§ TEXT UNDER STUDY:
»»
PLAINVILLE - With under one second left on the clock before halftime, Sam Lozefski slid along the left down the sideline and received a pass from her teammate around the half-court line.
Free of Newington defenders and with little time to react, the sophomore guard for the Plainville girls basketball team hurled her momentum forward and heaved the ball with her right arm toward the basket, stumbling from the force of the shot.
Then, as quickly as it had left Lozefski’s hand, the ball glided smoothly through the hoop, hitting the inside of the net and landed with a few bounces on the floor. Her teammates and fans in the stands shouted with excitement. Newington’s head coach Rick Bangs looked on in disbelief.
“I kind of hooked-shot it from the side. I didn’t aim and it threw me downward. I looked up and I saw it and knew it was going in,” Lozefski said. “We were down eight points. Coach always tells me to work to the last second and that’s what I needed to do until I heard the buzzer or the whistle. When I made the shot, I saw my coach and we glanced at each other for a second and ran to each other. I can’t really explain it.”
The Blue Devils would go on to fall to the Indians that Jan. 6 day, 47-46, in a close-knit game. But the shot had represented so much more.
««
§ COMPLETE THE FOLLOWING:
- A) In the article about the half-court shot, who is named as Newington's head coach?
- B) Summarize the article about the half-court shot in two sentences.
- C) Carry on the article about Sam Lozefski's half-court shot, starting after its final sentence.

§ PROVIDED DATA:
»»
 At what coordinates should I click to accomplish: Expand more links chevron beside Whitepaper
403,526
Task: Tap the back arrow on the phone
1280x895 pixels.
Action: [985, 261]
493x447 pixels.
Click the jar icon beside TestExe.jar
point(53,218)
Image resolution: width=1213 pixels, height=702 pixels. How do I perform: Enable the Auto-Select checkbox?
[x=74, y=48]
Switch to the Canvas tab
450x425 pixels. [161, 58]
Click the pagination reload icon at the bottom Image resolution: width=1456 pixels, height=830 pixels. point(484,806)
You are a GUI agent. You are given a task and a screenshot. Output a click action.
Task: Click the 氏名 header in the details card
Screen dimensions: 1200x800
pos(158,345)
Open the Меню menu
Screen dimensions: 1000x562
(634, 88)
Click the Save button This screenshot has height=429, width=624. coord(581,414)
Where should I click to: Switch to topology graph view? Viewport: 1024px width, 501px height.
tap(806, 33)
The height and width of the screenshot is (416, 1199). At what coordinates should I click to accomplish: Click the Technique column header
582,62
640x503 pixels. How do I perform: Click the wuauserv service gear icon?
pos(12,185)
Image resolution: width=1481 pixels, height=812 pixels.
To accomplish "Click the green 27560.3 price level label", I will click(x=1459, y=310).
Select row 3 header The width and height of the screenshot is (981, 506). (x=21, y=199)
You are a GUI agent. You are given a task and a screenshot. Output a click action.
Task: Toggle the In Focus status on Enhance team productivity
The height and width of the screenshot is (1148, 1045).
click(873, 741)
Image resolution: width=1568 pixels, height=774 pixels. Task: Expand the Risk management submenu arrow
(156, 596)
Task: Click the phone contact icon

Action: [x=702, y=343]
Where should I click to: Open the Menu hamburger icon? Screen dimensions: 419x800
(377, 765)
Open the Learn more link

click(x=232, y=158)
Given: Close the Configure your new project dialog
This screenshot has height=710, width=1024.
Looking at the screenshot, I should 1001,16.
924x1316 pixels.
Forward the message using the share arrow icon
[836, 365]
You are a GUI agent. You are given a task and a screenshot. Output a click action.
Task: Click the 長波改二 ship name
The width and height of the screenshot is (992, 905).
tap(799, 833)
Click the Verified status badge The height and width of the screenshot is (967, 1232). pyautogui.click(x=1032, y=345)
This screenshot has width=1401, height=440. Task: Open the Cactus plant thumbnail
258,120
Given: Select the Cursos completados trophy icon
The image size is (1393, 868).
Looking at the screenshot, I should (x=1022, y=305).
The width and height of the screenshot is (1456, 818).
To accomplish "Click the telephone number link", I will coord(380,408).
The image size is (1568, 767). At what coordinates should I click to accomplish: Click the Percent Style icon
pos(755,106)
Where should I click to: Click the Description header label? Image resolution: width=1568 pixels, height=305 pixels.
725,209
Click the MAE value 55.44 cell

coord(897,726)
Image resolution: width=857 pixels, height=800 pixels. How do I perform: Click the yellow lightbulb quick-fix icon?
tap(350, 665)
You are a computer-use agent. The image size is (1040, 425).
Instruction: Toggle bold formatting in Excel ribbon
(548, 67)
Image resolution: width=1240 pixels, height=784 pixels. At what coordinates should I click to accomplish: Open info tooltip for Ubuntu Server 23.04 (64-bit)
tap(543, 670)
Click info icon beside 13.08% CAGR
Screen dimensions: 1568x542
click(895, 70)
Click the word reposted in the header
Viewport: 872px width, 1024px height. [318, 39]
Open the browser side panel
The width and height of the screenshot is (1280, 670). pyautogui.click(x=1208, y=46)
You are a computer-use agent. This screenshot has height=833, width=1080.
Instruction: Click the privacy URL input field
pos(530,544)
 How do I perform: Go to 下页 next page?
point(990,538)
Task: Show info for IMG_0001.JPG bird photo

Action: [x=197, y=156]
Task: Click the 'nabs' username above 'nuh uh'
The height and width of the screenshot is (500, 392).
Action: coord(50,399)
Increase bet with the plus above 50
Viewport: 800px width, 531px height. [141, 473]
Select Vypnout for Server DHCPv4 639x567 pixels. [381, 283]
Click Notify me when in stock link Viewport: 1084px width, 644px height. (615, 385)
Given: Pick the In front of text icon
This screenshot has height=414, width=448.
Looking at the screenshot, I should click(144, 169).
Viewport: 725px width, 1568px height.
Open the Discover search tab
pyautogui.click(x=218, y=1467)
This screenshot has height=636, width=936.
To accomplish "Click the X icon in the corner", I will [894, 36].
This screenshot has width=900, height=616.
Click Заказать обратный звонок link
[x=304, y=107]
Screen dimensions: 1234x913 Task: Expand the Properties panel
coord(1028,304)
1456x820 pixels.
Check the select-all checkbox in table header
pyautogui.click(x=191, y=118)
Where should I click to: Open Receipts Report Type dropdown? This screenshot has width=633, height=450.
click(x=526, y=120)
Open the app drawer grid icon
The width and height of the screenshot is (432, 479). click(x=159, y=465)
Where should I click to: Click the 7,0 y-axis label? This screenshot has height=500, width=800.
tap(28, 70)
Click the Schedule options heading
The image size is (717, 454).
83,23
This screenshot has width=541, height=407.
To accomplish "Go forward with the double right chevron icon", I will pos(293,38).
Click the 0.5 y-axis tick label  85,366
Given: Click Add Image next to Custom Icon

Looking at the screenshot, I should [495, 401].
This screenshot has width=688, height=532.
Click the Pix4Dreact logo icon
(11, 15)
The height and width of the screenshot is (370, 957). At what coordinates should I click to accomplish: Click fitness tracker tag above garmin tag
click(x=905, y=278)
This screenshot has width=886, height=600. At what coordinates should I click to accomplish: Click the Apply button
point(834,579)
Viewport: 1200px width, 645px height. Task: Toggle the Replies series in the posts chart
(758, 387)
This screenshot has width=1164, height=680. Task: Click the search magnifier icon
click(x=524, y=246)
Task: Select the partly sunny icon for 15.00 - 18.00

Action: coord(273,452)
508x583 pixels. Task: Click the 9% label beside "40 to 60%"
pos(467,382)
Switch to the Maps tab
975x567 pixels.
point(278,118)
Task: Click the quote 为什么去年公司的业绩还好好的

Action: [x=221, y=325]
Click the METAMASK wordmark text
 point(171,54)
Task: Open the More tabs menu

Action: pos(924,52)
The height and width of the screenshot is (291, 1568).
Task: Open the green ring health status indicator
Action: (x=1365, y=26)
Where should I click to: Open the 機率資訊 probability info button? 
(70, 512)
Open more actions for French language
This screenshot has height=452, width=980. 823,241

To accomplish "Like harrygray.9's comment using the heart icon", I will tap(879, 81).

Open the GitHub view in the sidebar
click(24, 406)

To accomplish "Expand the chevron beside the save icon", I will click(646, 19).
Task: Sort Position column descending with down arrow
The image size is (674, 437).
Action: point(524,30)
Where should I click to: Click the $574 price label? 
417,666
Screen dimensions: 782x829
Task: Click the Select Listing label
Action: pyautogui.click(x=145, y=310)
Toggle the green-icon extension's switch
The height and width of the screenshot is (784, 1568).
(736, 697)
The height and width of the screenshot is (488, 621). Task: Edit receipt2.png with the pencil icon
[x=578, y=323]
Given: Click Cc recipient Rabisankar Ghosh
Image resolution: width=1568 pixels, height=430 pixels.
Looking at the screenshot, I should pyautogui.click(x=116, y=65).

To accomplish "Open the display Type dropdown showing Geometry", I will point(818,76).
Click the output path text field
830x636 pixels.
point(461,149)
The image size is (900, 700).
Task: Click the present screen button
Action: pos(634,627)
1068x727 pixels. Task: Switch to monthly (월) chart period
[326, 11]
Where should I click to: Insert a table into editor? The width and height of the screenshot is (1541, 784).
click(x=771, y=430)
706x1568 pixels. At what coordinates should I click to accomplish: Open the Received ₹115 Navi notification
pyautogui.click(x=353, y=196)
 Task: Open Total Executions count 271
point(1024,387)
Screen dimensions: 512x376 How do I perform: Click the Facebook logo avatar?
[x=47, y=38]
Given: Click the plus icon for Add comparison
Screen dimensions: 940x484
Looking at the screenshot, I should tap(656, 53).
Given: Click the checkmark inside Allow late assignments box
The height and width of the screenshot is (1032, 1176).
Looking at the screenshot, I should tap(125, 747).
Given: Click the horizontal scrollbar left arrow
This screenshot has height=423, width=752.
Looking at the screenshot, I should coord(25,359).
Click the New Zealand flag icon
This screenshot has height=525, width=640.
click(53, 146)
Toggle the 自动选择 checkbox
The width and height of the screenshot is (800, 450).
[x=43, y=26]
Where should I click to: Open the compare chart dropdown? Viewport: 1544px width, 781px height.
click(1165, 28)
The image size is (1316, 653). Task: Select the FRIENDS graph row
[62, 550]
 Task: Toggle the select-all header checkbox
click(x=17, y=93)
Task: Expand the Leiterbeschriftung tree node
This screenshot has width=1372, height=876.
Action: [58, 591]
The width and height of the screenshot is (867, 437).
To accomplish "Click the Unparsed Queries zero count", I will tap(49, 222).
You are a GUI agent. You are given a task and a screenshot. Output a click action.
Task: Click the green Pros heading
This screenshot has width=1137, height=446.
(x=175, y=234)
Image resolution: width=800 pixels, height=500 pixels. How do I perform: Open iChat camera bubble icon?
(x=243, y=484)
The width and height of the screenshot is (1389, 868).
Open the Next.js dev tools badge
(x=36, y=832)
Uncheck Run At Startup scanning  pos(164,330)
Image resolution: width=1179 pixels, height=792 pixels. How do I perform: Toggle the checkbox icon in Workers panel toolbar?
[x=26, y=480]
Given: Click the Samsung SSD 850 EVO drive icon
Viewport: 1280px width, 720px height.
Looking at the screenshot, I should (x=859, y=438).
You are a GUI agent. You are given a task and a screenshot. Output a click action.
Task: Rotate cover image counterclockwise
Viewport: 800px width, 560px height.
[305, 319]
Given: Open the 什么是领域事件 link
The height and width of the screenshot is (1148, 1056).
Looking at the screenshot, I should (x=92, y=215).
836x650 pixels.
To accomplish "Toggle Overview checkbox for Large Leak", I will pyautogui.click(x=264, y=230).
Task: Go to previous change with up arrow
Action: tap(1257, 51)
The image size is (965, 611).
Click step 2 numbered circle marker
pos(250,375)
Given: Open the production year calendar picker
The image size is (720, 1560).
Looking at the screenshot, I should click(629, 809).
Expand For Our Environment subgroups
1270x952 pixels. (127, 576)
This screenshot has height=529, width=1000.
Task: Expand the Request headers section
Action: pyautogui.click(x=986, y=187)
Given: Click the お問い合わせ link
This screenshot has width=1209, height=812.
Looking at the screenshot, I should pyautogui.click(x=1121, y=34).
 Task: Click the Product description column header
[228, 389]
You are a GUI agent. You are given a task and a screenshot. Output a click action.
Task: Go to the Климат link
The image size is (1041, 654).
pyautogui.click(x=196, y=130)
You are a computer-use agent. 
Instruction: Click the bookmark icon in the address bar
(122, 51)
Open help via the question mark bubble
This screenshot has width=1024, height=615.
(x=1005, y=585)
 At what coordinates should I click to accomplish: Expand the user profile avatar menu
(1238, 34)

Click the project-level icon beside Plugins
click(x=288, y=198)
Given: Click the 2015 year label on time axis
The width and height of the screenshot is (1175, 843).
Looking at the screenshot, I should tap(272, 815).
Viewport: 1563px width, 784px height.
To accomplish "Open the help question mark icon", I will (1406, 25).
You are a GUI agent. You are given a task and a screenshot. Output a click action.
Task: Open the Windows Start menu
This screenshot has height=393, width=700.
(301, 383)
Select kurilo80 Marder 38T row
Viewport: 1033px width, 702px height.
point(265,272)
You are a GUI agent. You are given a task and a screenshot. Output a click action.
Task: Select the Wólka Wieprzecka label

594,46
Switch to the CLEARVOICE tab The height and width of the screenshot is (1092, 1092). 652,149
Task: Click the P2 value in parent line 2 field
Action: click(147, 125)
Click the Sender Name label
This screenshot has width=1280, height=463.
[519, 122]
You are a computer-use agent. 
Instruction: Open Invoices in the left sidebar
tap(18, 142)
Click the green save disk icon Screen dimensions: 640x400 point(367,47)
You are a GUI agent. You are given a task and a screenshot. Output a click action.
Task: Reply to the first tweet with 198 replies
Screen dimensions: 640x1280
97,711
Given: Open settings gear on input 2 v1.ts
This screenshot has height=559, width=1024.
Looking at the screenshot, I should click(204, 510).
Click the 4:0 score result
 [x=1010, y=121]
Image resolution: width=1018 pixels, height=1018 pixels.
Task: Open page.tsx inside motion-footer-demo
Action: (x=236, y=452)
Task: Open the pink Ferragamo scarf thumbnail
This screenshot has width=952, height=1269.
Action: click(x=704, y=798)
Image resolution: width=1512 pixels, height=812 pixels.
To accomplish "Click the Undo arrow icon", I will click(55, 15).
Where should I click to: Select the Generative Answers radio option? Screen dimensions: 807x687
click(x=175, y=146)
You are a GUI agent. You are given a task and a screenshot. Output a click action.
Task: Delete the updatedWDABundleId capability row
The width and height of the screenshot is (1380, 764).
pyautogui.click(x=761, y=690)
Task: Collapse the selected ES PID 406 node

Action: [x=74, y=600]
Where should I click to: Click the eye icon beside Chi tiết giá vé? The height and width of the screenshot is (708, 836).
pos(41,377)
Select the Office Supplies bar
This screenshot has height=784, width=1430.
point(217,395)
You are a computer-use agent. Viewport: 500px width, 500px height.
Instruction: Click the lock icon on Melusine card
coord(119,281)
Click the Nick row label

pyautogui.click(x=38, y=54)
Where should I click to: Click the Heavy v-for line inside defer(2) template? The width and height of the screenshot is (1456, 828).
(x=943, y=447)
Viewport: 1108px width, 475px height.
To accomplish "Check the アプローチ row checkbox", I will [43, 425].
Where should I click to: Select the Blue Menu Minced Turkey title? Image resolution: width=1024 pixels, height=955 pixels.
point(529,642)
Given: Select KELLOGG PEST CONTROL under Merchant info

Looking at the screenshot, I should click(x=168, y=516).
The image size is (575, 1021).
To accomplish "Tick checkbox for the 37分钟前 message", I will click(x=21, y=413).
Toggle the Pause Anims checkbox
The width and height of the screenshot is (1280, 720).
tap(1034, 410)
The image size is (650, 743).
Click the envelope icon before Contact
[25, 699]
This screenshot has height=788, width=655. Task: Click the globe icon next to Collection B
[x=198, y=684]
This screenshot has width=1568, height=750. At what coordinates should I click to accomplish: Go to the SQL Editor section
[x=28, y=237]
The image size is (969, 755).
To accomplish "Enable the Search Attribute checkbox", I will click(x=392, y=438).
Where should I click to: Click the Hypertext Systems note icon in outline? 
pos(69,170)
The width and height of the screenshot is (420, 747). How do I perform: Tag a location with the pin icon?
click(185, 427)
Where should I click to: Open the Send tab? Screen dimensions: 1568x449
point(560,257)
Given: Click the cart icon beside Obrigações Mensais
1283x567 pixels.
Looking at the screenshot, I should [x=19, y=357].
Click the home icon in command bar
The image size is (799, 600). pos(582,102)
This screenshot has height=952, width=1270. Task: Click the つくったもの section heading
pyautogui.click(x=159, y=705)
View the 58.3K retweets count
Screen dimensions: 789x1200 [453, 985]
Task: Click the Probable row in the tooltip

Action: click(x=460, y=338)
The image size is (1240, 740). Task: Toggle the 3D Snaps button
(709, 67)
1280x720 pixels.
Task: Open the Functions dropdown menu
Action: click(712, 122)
««
§ ANSWERS TO THE TASKS:
- A) Rick Bangs

- B) With under one second left before halftime against Newington, Plainville sophomore guard Sam Lozefski heaved the ball from around the half-court line, and it went through the hoop as teammates and fans shouted with excitement. Lozefski said her coach tells her to work to the last second, and although the Jan. 6 game ended 47-46, the shot represented much more.

- C)
“In a way, I felt like it was my grandfather at that moment,” Lozefski said.
Just two days prior, the 15-year-old Lozefski had visited her grandfather, John, who had been rushed to the hospital, his battle non-Hodgkin's lymphoma getting worse. “Papa”, as she called him, would pass away during the game. Lozefski’s father was called away just after halftime, after the shot.
It was until the game had finally ended that Lozefski learned the person she had been told she was so much alike was gone.
“I'm compared a lot to how he acts and how strong he is,” she said, her voice trailing away at the end.
“It was really quick,” she added. “I was proud of myself and my team because of how hard we had worked, and as soon as my mom opened the door I knew exactly what had happened. Her face said it, and deep down I knew.”
Basketball had always been Lozefski’s refuge, her outlet as a way to distract herself when needed. Just her, the court and the basketball, and this was no different.
“I woke up that morning and was like ‘OK, he’s doing fine,’” Lozefski said. “I know he’s still in the hospital and it bothered me all day during school. And then during the game I started playing and got in my own mindset. Basketball usually distracts me. It’s a big part of my life. We invest a lot of time in it, it’s not just one part of the year. I see basketball as a way to escape sometimes.”
But the shot, in which she felt her grandfather with her, had provided Lozefski with more than a great memory during a tough time. It added to an ever increasing assurance within herself and her own game.
“I feel like I’m a lot more confident than I was in the beginning of the season,” Lozefski said.
“I learned right then and there how strong she is,” her mother, Marisol, said. “As a mother, I thought I was going to have to hold them and she held us up pretty much with how strong she was. She grew up right in front of my eyes. She’s stronger than I’ve ever seen.”